The hopelessness theory (HT) of depression is a diathesis-stress theory which construes cognitive vulnerability (CV) to depression. Neuroimaging studies examining depression have implicated the amygdala as an important potential locus of dysfunction in the processing of salient threatening stimuli. However, little is known about neural activation in the brain of subjects with CV to depression. Medication-free major depressive disorder (MDD) subjects (N=29), never depressed subjects with CV (N=26), and demographically matched never depressed healthy control (HC) subjects (N=31) were scanned using functional magnetic resonance imaging (fMRI) while performing an emotional matching task. The MDD subjects showed elevated left amygdala responses and reduced left dorsolateral prefrontal cortex (dlPFC) activation levels relative to HC subjects. Similarly, CV subjects had greater activity in the amygdala bilaterally and lesser activation in the dlPFC bilaterally, relative to HC subjects.
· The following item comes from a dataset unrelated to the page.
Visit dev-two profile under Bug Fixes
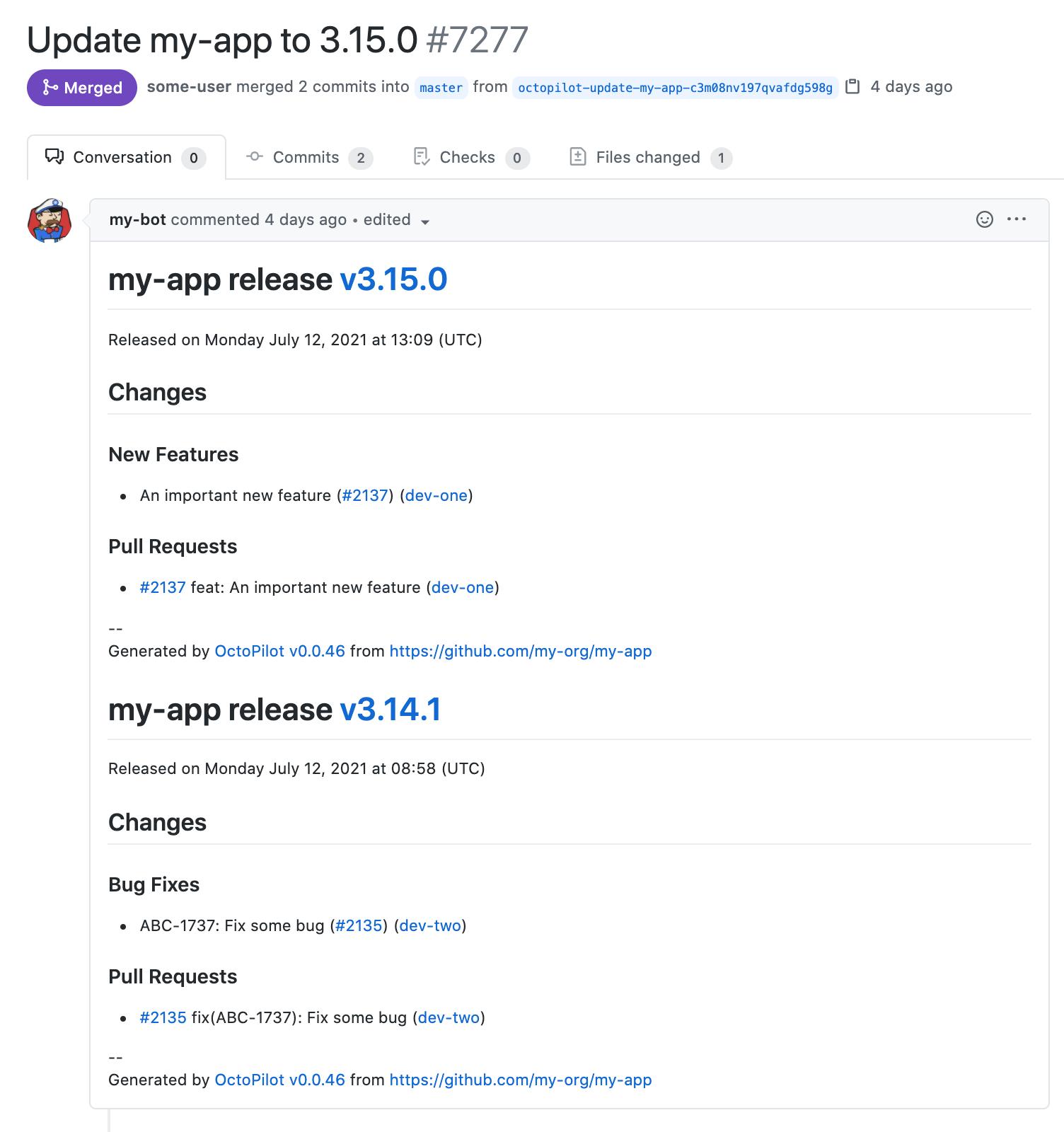 [x=430, y=925]
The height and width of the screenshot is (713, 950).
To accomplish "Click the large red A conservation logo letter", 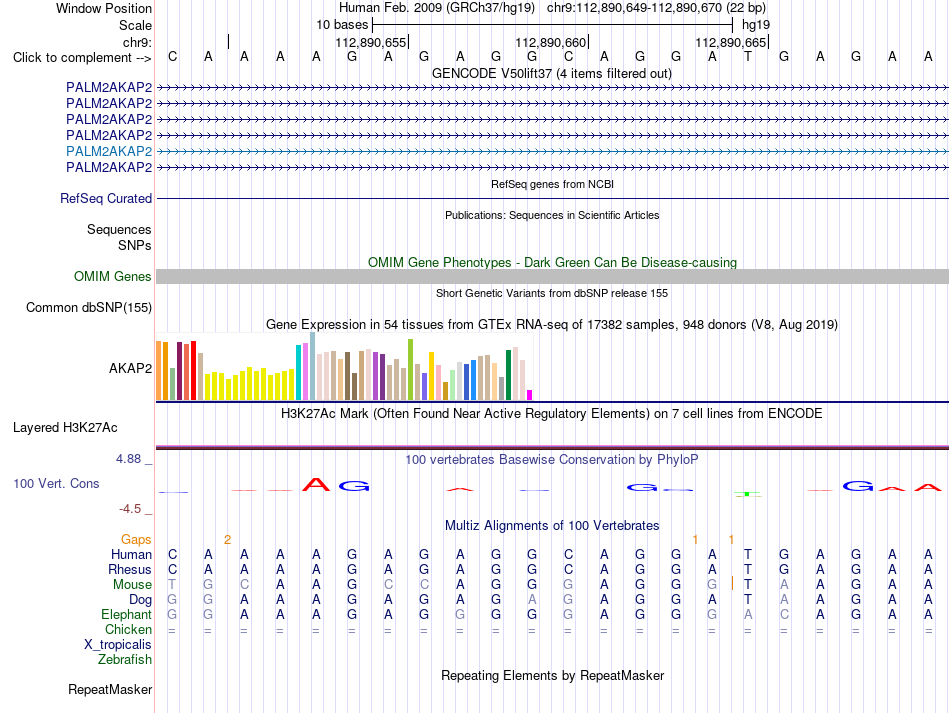I will [x=316, y=485].
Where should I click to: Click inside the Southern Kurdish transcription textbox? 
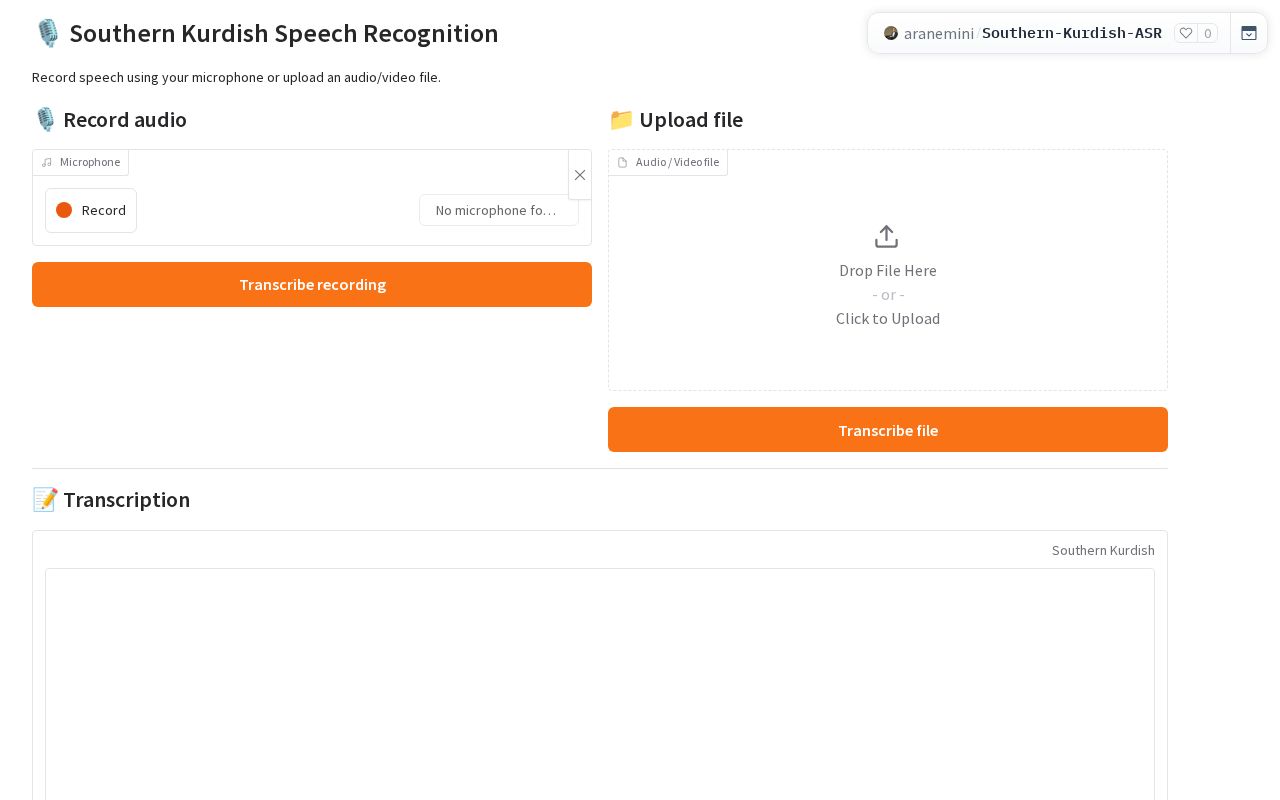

The present findings raise the possibility that cognitive vulnerability to depression might be characterized by hypoactivation of the prefrontal cortex and hyperactivation of the amygdala in response to emotional stimuli; our observations might provide a potential interpretation to explain the abnormalities in neural networks mediating cognitive modulation of emotions in individuals with cognitive vulnerability to depression.